Open luwo9 opened 3 months ago
One way would be letting, e.g., a strong rule based agent play, and collect the respective states, actions, etc. (and what rewards would be given) and then feed that data to the Q learning agent.
Instead of maybe live feeding, which would be more work to implement (The Qhandlers need to compute the valid coords and the Samplers assume data from a live trained agent.), one could simply manually pre-train a regression model on this data (but need some kind of Qhandler for computing temporal difference, SARSA etc.). Or, probably simpliest, one could use a Normal QAgent/QHandler but the rule based agent/human/... is actually playing, this could also serve as pretraining. I.e. one could just define another QAgent (or even only a policy modifier!!) that works normally but whenever it picks an action it picks the one of a rule based agent/user (maybe with a certain probability, or say for the first $n$ rounds only.
This could probably be implemented quickly and could lead to interesting results. Because this way the agent/Q Network would see much more high quality states and much more "good moves". However, it will never really see bad moves and experience many penalties maybe. Maybe a policy modifier would just spread in decisions of a rule based agent witha set probability.

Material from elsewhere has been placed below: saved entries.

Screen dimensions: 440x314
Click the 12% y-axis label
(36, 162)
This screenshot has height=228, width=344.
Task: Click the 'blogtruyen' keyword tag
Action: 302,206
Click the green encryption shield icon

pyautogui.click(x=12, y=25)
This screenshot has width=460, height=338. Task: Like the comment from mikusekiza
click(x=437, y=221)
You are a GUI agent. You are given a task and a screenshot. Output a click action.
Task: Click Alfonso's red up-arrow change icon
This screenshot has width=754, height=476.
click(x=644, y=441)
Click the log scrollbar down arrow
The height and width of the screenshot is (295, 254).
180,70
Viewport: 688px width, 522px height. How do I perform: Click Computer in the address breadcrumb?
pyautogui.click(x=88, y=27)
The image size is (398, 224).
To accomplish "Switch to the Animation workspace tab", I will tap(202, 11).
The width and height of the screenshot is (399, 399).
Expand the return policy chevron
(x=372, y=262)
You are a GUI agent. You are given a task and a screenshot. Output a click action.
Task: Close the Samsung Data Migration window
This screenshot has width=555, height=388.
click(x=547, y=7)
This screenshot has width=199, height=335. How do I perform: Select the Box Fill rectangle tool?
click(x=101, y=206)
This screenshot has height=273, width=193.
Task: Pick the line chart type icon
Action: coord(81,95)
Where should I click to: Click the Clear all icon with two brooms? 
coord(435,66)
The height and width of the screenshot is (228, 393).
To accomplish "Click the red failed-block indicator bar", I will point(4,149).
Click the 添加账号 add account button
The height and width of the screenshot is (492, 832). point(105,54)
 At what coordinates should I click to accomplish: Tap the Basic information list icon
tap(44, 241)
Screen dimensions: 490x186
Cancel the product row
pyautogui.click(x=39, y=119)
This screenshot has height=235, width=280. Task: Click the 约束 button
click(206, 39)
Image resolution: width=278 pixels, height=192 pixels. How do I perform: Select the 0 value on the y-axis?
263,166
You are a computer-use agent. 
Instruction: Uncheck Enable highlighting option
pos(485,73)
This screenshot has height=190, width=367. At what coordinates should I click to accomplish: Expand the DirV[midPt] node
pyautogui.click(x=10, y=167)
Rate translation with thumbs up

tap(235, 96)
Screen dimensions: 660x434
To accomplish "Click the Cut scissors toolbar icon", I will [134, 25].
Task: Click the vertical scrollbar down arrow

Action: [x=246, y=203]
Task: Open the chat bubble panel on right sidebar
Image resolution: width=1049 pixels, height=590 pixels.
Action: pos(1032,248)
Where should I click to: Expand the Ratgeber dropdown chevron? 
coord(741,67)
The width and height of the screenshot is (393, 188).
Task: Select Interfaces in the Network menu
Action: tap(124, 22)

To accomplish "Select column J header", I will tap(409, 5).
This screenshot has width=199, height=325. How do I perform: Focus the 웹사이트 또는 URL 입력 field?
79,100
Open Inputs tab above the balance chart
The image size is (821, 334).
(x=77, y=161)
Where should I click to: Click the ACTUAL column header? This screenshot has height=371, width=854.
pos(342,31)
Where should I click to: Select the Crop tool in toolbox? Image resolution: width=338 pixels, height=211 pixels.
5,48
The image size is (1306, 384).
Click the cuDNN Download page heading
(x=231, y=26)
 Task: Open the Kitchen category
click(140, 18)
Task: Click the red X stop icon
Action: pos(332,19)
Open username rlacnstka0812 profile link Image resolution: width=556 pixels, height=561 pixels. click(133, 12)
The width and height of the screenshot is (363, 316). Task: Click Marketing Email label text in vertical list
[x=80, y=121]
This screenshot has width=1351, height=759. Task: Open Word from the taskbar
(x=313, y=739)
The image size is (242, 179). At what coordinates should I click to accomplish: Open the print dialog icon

This could also be a way to start training for the final game, if training isn't converging in the beginning
Note, that training data, i.e., tuples $(s,a,r,s')$ may not just come from the agent that is actually playing but also e.g. the opponents. Maybe one can implement taking also actions that the opponents took in the training data somehow? But this would need to not conflict with return computation etc. and may thus be tricky.